> [What needs to be done]: Identify every line in the listing below that contains the word "Task", and copy each of those lines.

-- START Provided data --

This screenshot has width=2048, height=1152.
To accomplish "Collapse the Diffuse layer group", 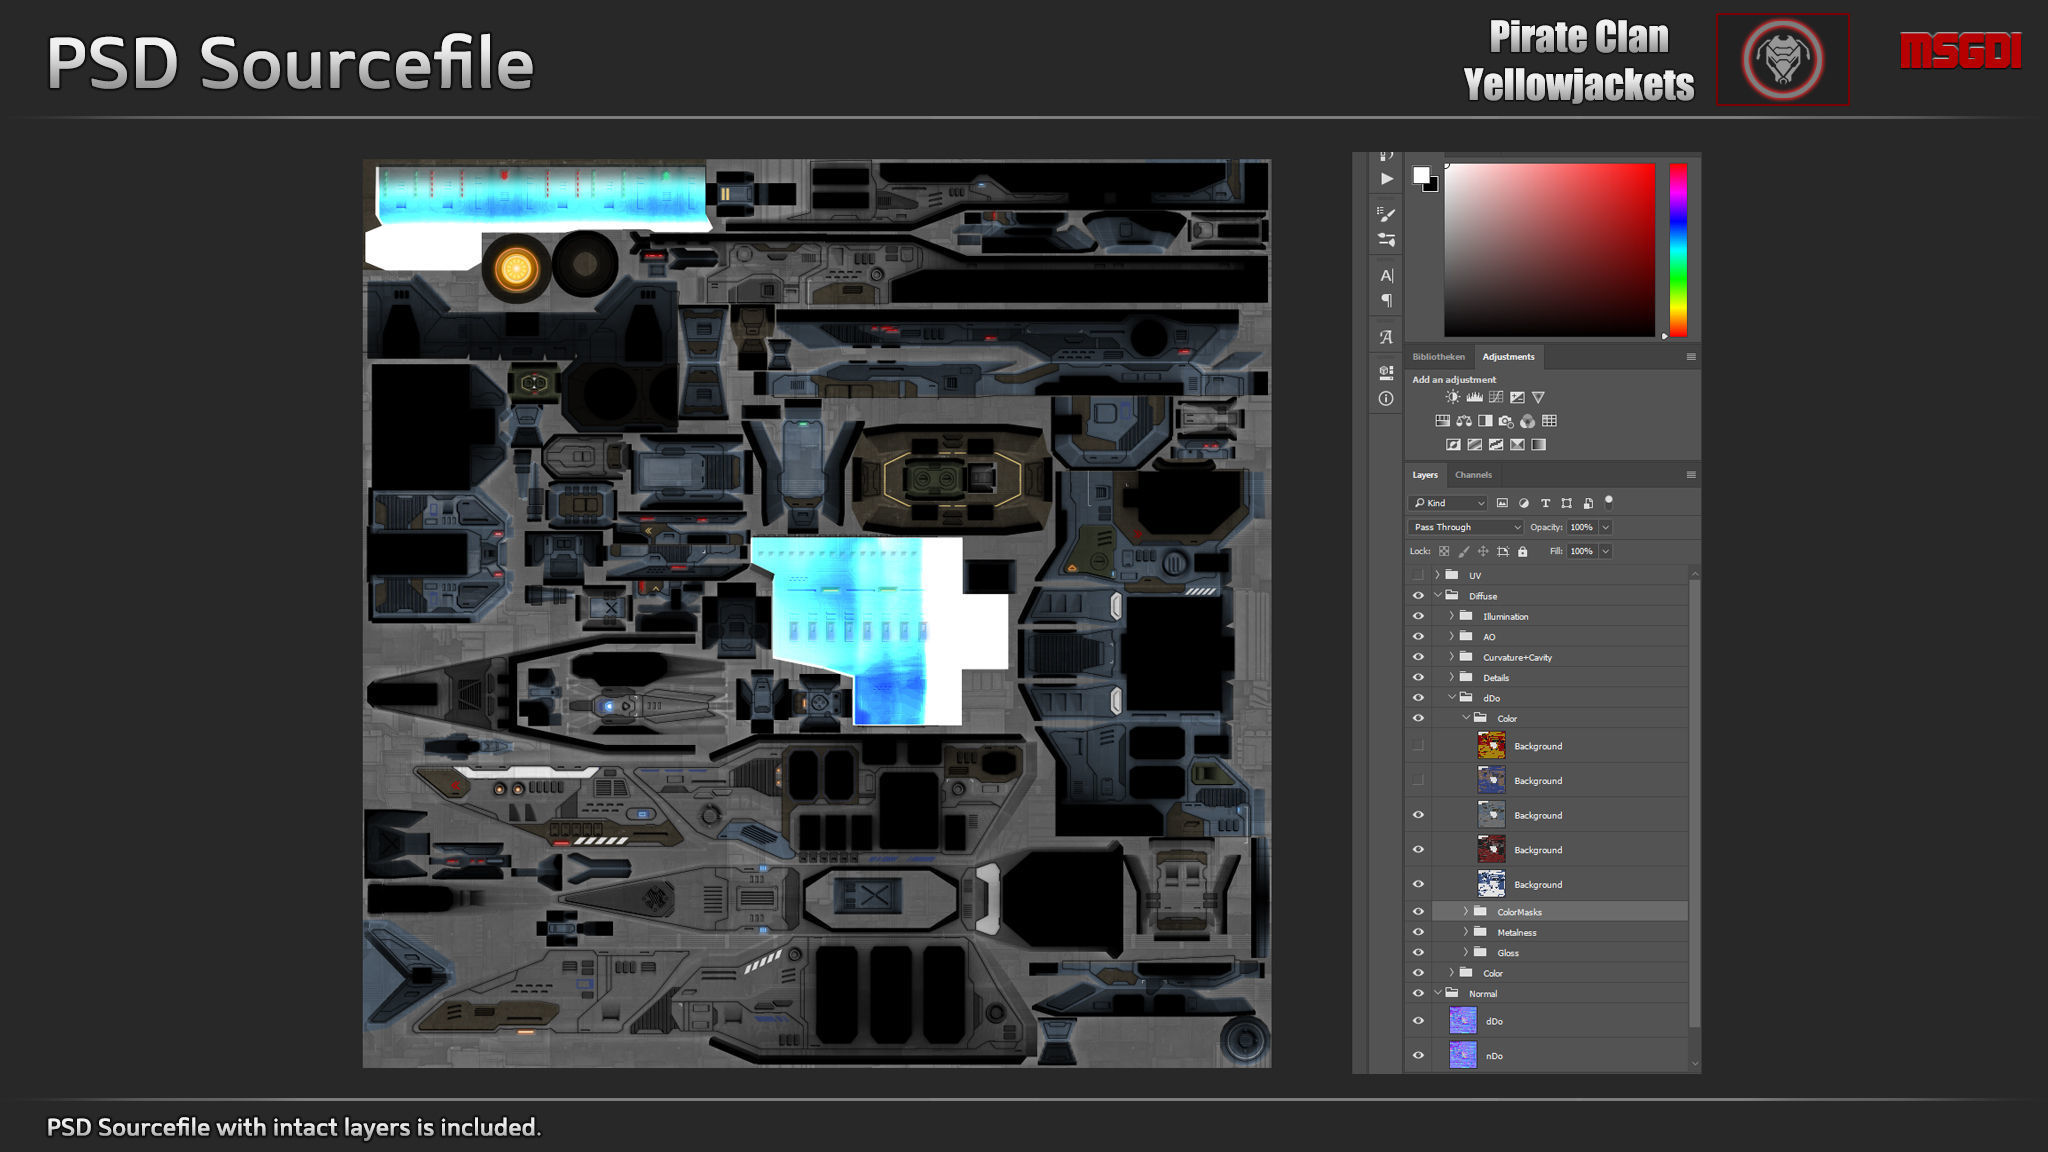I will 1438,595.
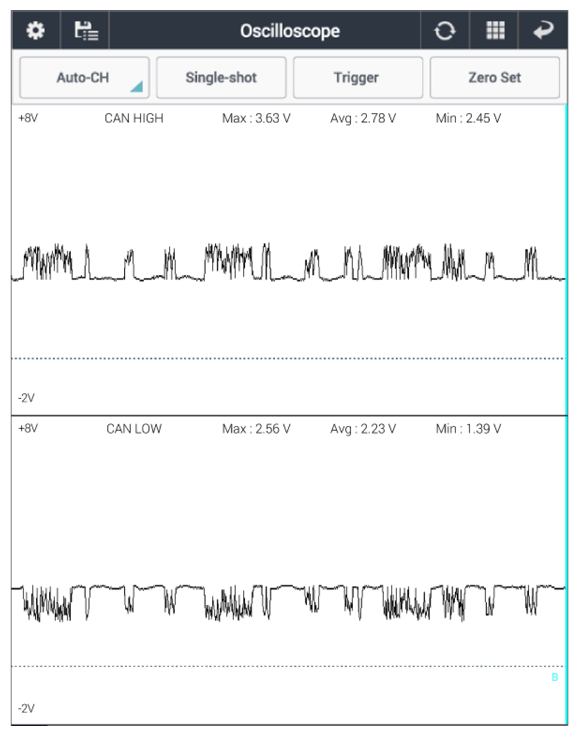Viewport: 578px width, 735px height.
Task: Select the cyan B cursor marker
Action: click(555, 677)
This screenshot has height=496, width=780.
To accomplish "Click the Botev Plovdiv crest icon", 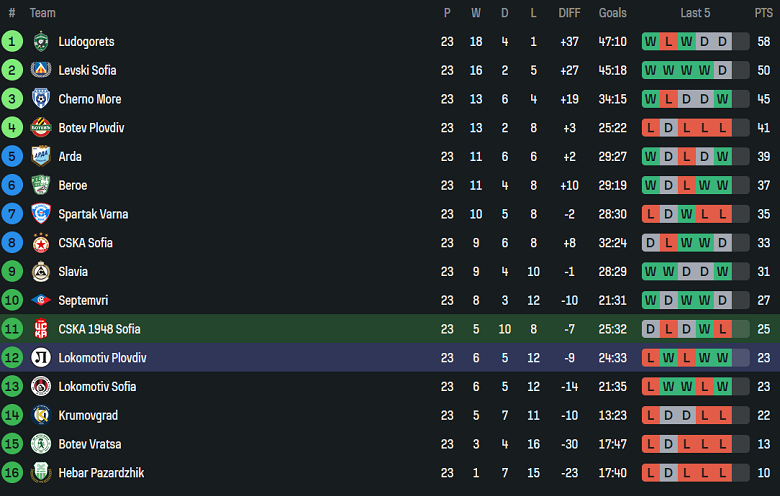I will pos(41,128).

-- END Provided data --
-- START Provided data --

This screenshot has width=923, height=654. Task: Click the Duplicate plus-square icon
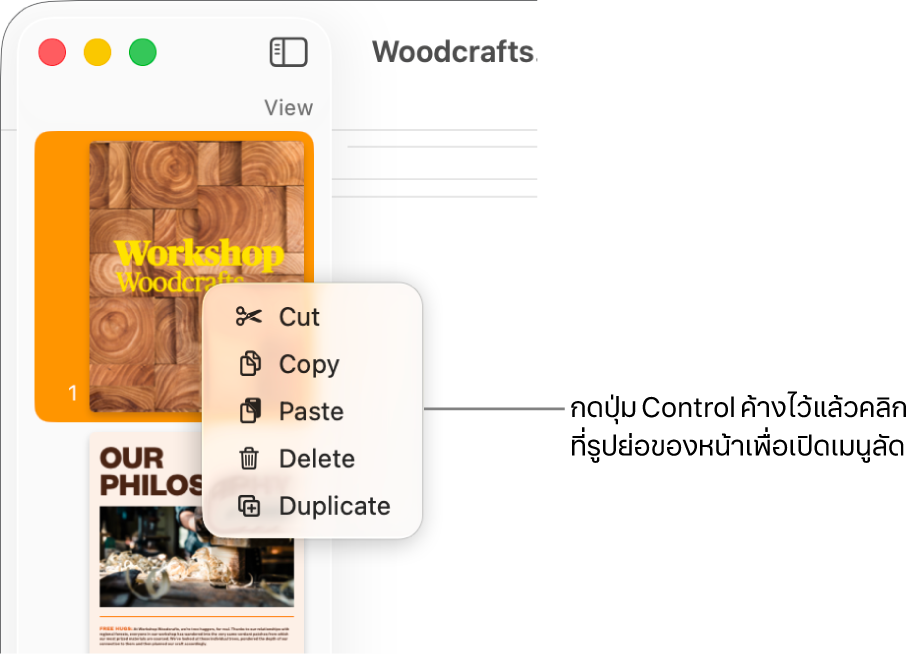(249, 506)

-- END Provided data --

> [Completed exercise]:
Task: Select the cyan B cursor marker
This screenshot has width=923, height=654. Task: Click the Duplicate plus-square icon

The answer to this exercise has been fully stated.